Describing herself simply as a 'modern English musician' Eliza Carthy, has been touring on and off since the age of fourteen and first appeared on record in 1990 as a member of The Mrs Ackroyd Band alongside such notables as Les Barker, June Tabor and her father Martin Carthy.
After two collaborative recordings with Nancy Kerr, she released her first solo album Heat, Light & Sound, for Topic Records in 1996, a selection of traditional songs, two of which open this new selection of her work which is drawn entirely from her solo recordings for the label and closing with a track from 2017's Big Machine album. This last record saw her fronting the 12-piece Wayward Band; it was an album which wowed critics and none more so than Mojo which praised her for whipping "her characteristic fondness for adventure into ever grander and more colourful directions."
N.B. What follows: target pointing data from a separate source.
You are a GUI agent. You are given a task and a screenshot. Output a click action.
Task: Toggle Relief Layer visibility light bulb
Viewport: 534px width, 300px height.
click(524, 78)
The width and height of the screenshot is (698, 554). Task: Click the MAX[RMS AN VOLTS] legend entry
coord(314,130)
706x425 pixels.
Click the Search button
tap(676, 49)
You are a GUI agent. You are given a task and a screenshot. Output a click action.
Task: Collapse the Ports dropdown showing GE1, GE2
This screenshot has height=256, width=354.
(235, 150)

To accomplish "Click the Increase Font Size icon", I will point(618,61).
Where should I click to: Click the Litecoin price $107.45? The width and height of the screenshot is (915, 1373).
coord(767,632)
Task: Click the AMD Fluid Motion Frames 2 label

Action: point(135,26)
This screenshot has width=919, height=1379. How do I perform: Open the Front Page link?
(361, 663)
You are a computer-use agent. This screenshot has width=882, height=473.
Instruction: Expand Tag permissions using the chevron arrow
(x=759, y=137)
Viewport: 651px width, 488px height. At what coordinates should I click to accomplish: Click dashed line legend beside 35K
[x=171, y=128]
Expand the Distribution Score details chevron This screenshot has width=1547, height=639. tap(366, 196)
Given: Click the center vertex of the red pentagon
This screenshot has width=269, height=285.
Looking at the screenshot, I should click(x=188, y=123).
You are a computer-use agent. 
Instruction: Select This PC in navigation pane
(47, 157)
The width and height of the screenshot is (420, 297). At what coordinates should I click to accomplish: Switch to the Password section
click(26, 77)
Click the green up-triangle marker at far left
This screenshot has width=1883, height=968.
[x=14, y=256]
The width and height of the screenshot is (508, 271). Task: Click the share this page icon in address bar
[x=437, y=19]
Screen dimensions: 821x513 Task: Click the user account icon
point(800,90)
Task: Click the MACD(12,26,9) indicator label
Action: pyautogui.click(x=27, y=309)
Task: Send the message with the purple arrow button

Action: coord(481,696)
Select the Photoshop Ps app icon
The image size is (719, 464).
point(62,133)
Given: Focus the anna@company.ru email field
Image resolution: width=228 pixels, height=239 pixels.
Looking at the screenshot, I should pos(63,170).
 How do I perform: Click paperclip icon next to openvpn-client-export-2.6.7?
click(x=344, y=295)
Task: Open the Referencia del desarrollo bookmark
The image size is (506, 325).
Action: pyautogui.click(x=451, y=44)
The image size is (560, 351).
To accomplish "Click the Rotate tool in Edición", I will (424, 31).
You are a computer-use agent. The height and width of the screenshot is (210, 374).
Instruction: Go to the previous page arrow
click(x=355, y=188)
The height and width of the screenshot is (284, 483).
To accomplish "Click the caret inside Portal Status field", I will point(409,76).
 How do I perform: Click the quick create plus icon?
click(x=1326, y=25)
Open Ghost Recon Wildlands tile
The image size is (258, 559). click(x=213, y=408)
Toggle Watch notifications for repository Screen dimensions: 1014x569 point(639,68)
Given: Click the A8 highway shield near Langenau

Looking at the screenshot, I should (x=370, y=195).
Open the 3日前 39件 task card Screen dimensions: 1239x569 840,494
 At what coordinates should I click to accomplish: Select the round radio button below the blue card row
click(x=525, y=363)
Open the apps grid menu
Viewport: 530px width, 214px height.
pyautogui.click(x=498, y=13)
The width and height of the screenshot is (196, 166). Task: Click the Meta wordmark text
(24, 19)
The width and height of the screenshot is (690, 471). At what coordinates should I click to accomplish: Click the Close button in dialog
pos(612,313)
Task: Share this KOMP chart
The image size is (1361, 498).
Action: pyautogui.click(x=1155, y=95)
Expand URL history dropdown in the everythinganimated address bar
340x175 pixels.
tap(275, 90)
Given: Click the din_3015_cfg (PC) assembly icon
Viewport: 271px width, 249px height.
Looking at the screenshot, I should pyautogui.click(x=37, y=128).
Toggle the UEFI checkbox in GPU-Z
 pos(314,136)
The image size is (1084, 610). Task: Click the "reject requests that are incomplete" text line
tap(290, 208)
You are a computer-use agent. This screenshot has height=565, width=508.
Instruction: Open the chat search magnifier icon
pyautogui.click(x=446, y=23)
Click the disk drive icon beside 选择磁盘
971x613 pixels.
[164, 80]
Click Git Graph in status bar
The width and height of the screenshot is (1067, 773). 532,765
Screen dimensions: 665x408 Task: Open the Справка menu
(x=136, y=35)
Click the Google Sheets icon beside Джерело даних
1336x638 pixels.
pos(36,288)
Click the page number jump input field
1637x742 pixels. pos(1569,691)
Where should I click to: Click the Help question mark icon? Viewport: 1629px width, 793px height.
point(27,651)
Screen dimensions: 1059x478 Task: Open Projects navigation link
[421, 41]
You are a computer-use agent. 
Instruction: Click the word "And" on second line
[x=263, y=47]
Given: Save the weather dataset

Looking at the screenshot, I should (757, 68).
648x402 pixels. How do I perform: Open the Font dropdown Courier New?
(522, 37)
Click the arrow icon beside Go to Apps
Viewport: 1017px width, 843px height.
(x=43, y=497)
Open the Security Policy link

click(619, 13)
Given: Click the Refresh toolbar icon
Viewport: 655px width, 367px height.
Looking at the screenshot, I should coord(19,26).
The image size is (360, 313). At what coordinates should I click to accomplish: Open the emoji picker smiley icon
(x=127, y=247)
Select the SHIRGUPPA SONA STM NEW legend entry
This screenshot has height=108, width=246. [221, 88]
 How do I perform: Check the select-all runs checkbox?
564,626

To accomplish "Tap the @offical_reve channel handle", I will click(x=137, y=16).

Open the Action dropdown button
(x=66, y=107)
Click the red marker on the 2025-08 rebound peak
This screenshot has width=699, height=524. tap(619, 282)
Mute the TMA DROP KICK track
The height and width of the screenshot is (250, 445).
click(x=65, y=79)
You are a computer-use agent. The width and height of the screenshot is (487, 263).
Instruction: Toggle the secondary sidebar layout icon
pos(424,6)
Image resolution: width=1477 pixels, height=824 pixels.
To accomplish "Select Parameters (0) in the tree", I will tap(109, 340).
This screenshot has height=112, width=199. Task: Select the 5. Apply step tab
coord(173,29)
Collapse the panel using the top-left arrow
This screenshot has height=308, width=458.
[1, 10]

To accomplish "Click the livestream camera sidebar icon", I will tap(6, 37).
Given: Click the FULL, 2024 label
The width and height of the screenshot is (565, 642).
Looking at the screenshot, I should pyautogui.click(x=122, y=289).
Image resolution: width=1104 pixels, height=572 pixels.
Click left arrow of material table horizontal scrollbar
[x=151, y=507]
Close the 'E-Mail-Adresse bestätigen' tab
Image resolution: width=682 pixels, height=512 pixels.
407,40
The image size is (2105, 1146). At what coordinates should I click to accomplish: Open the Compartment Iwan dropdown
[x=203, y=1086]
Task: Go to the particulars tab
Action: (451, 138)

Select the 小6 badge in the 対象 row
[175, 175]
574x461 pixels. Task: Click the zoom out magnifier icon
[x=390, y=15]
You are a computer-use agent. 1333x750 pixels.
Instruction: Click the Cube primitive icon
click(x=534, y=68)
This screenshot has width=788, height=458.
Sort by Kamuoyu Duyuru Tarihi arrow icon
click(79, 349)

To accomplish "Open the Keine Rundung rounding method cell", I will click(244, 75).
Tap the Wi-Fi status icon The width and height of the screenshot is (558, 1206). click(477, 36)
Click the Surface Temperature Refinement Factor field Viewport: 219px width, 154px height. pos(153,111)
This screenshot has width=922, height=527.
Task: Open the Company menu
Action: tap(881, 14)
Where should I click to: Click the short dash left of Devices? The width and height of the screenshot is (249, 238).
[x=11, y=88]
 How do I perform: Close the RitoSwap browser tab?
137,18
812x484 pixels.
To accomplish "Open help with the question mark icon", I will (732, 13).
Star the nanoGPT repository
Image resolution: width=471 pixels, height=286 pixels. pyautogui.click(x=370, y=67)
To describe Eliza Carthy as prolific simply doesn't do justice to her tireless touring and recording which aside from her solo work includes recordings with parents Martin Carthy and Norma Waterson in Waterson:Carthy, and acclaimed albums with each of them (The Gift and The Moral of the Elephant), plus the Imagined Village and countless others, most recently teaming up Tim Ericksen and with fellow fiddlers Bella Hardy, Lucy Farrell and Kate Young.
Eliza has often given 'trad folk' a radical makeover like the track 'Clark Saunders' from her Topic debut is a wonderfully true, unaccompanied delight; while the amalgam of 'No Man's Jig'/'Hanoverian Dance'/'Three Jolly Sheepskins' from 2002's Anglicana shows off her acute instrumental skills alongside the likes of Jon Boden, John Spiers and Ben Ivitsky. Neither track would offend the purists. Neither should her version of the traditional ballad 'Willow Tree', also taken from Anglicana, rendered in the lazy style of Hoagy Carmichael. It was with the two CD collection Red Rice in 1998 that Eliza Carthy really announced herself as a songwriter but also as an innovator.
An Introduction To Eliza Carthy may be a mere snapshot of Eliza Carthy's cram-packed career, focussing as it does on her individual recordings for Topic, but it certainly underlines the indelible impression she has made - not just on folk music - but on modern music per se. Like any good 'introduction' it will also leave you wanting more.